=== To be done ===
Copy the following listing line for line, keeping every character unchanged.

**** Input records ****

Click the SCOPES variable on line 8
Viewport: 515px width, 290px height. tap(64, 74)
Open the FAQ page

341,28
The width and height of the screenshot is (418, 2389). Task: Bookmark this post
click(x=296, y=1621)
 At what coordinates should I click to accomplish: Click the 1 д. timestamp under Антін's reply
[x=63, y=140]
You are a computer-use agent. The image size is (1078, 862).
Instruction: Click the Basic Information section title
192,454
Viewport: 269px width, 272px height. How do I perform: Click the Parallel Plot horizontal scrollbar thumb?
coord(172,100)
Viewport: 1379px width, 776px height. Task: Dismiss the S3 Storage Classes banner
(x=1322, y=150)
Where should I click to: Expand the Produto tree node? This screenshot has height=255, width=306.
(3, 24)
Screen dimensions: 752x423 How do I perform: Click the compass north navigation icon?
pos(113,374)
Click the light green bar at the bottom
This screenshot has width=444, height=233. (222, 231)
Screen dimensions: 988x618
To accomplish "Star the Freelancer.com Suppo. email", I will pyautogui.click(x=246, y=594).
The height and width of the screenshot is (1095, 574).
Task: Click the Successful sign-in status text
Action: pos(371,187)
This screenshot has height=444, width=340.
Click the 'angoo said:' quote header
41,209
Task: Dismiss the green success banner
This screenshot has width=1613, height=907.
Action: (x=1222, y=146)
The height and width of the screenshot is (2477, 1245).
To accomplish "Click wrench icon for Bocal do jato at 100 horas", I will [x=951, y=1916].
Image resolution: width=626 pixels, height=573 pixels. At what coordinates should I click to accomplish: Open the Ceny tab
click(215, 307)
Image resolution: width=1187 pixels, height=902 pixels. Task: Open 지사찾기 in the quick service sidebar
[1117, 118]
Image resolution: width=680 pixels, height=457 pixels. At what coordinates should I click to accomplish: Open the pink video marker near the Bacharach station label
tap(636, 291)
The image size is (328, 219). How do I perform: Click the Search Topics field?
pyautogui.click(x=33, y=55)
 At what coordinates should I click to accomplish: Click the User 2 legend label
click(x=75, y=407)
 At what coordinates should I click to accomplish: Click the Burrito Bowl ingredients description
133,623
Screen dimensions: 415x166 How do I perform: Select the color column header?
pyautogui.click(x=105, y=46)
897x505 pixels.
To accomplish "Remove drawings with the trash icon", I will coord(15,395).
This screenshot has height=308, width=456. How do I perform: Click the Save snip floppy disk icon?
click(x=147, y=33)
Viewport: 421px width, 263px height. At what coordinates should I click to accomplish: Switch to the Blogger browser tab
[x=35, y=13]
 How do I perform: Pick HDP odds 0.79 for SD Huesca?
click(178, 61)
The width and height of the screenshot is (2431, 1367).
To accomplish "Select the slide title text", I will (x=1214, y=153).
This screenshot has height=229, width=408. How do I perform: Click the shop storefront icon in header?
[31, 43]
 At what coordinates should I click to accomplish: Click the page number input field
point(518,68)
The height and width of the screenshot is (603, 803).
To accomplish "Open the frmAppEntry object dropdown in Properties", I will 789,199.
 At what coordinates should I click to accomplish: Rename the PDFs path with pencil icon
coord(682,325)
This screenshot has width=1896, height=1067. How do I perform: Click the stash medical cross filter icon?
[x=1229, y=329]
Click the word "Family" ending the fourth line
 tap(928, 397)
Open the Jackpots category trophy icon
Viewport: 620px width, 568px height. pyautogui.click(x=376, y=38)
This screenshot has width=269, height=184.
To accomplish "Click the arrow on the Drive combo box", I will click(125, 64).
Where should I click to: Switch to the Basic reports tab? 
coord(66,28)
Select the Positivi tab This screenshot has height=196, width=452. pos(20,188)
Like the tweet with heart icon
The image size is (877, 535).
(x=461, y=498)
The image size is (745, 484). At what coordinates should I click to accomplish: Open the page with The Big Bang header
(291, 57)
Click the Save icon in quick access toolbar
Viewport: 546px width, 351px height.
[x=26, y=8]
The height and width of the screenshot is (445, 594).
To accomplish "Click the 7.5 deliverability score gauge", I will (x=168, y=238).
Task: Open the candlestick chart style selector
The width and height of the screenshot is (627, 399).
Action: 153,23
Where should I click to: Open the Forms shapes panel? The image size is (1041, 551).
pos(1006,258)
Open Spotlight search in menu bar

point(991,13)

****

=== Solution below ===
Click the SCOPES variable on line 8
Viewport: 515px width, 290px height. tap(64, 74)
Open the FAQ page

341,28
The width and height of the screenshot is (418, 2389). Task: Bookmark this post
click(x=296, y=1621)
 At what coordinates should I click to accomplish: Click the 1 д. timestamp under Антін's reply
[x=63, y=140]
You are a computer-use agent. The image size is (1078, 862).
Instruction: Click the Basic Information section title
192,454
Viewport: 269px width, 272px height. How do I perform: Click the Parallel Plot horizontal scrollbar thumb?
coord(172,100)
Viewport: 1379px width, 776px height. Task: Dismiss the S3 Storage Classes banner
(x=1322, y=150)
Where should I click to: Expand the Produto tree node? This screenshot has height=255, width=306.
(3, 24)
Screen dimensions: 752x423 How do I perform: Click the compass north navigation icon?
pos(113,374)
Click the light green bar at the bottom
This screenshot has width=444, height=233. (222, 231)
Screen dimensions: 988x618
To accomplish "Star the Freelancer.com Suppo. email", I will pyautogui.click(x=246, y=594).
The height and width of the screenshot is (1095, 574).
Task: Click the Successful sign-in status text
Action: pos(371,187)
This screenshot has height=444, width=340.
Click the 'angoo said:' quote header
41,209
Task: Dismiss the green success banner
This screenshot has width=1613, height=907.
Action: (x=1222, y=146)
The height and width of the screenshot is (2477, 1245).
To accomplish "Click wrench icon for Bocal do jato at 100 horas", I will [x=951, y=1916].
Image resolution: width=626 pixels, height=573 pixels. At what coordinates should I click to accomplish: Open the Ceny tab
click(215, 307)
Image resolution: width=1187 pixels, height=902 pixels. Task: Open 지사찾기 in the quick service sidebar
[1117, 118]
Image resolution: width=680 pixels, height=457 pixels. At what coordinates should I click to accomplish: Open the pink video marker near the Bacharach station label
tap(636, 291)
The image size is (328, 219). How do I perform: Click the Search Topics field?
pyautogui.click(x=33, y=55)
 At what coordinates should I click to accomplish: Click the User 2 legend label
click(x=75, y=407)
 At what coordinates should I click to accomplish: Click the Burrito Bowl ingredients description
133,623
Screen dimensions: 415x166 How do I perform: Select the color column header?
pyautogui.click(x=105, y=46)
897x505 pixels.
To accomplish "Remove drawings with the trash icon", I will coord(15,395).
This screenshot has height=308, width=456. How do I perform: Click the Save snip floppy disk icon?
click(x=147, y=33)
Viewport: 421px width, 263px height. At what coordinates should I click to accomplish: Switch to the Blogger browser tab
[x=35, y=13]
 How do I perform: Pick HDP odds 0.79 for SD Huesca?
click(178, 61)
The width and height of the screenshot is (2431, 1367).
To accomplish "Select the slide title text", I will (x=1214, y=153).
This screenshot has height=229, width=408. How do I perform: Click the shop storefront icon in header?
[31, 43]
 At what coordinates should I click to accomplish: Click the page number input field
point(518,68)
The height and width of the screenshot is (603, 803).
To accomplish "Open the frmAppEntry object dropdown in Properties", I will 789,199.
 At what coordinates should I click to accomplish: Rename the PDFs path with pencil icon
coord(682,325)
This screenshot has width=1896, height=1067. How do I perform: Click the stash medical cross filter icon?
[x=1229, y=329]
Click the word "Family" ending the fourth line
 tap(928, 397)
Open the Jackpots category trophy icon
Viewport: 620px width, 568px height. pyautogui.click(x=376, y=38)
This screenshot has width=269, height=184.
To accomplish "Click the arrow on the Drive combo box", I will click(125, 64).
Where should I click to: Switch to the Basic reports tab? 
coord(66,28)
Select the Positivi tab This screenshot has height=196, width=452. pos(20,188)
Like the tweet with heart icon
The image size is (877, 535).
(x=461, y=498)
The image size is (745, 484). At what coordinates should I click to accomplish: Open the page with The Big Bang header
(291, 57)
Click the Save icon in quick access toolbar
Viewport: 546px width, 351px height.
[x=26, y=8]
The height and width of the screenshot is (445, 594).
To accomplish "Click the 7.5 deliverability score gauge", I will (x=168, y=238).
Task: Open the candlestick chart style selector
The width and height of the screenshot is (627, 399).
Action: 153,23
Where should I click to: Open the Forms shapes panel? The image size is (1041, 551).
pos(1006,258)
Open Spotlight search in menu bar

point(991,13)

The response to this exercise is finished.